There is a line below that contains "Task: Open Сбербанк". Please reproduce it and all following lines exactly, through the final one.

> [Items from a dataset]

☆ ☆ ☆ ☆ ☆ ☆ ☆

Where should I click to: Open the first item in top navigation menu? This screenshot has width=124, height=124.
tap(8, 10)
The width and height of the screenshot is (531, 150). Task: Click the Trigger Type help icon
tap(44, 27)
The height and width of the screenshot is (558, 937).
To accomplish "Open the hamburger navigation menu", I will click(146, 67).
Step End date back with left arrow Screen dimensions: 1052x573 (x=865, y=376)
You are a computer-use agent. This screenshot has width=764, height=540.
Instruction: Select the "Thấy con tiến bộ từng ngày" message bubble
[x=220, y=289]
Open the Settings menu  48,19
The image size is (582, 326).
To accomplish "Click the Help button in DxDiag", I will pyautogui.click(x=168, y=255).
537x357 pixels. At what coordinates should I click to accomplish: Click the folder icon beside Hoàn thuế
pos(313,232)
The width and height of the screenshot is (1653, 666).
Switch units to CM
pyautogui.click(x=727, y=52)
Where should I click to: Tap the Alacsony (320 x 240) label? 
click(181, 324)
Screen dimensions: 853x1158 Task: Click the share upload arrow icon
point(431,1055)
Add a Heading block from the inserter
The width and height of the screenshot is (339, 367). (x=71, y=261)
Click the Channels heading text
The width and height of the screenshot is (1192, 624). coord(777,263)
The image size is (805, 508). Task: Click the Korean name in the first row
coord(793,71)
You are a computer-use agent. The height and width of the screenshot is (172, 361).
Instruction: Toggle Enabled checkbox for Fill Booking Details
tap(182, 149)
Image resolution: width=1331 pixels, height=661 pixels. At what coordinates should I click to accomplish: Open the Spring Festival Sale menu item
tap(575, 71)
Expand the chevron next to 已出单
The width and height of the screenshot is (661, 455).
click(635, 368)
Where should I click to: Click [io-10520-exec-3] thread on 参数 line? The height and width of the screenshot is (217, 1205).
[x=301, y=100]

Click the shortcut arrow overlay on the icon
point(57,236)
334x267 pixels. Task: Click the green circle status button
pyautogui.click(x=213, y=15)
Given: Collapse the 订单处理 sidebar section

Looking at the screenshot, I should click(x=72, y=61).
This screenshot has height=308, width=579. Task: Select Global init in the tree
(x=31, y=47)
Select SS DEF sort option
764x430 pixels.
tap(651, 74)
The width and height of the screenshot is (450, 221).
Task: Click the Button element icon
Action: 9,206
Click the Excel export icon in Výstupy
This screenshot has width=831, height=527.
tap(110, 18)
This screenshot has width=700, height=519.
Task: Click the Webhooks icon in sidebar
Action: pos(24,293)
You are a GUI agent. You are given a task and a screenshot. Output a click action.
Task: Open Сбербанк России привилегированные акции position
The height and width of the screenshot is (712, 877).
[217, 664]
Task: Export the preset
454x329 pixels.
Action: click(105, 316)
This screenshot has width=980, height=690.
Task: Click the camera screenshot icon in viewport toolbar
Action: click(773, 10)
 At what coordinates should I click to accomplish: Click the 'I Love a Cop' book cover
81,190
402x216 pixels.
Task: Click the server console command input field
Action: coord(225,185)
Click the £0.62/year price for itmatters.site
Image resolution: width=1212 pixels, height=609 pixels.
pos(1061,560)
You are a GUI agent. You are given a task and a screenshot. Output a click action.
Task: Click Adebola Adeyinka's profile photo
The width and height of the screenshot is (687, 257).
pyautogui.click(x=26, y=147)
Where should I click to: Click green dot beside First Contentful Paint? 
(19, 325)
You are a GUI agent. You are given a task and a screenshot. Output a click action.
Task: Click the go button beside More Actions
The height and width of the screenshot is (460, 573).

☆ ☆ ☆ ☆ ☆ ☆ ☆

> [Solution below]
Task: Open Сбербанк России привилегированные акции position
The height and width of the screenshot is (712, 877).
[217, 664]
Task: Export the preset
454x329 pixels.
Action: click(105, 316)
This screenshot has width=980, height=690.
Task: Click the camera screenshot icon in viewport toolbar
Action: click(773, 10)
 At what coordinates should I click to accomplish: Click the 'I Love a Cop' book cover
81,190
402x216 pixels.
Task: Click the server console command input field
Action: coord(225,185)
Click the £0.62/year price for itmatters.site
Image resolution: width=1212 pixels, height=609 pixels.
pos(1061,560)
You are a GUI agent. You are given a task and a screenshot. Output a click action.
Task: Click Adebola Adeyinka's profile photo
The width and height of the screenshot is (687, 257).
pyautogui.click(x=26, y=147)
Where should I click to: Click green dot beside First Contentful Paint? 
(19, 325)
You are a GUI agent. You are given a task and a screenshot. Output a click action.
Task: Click the go button beside More Actions
The height and width of the screenshot is (460, 573).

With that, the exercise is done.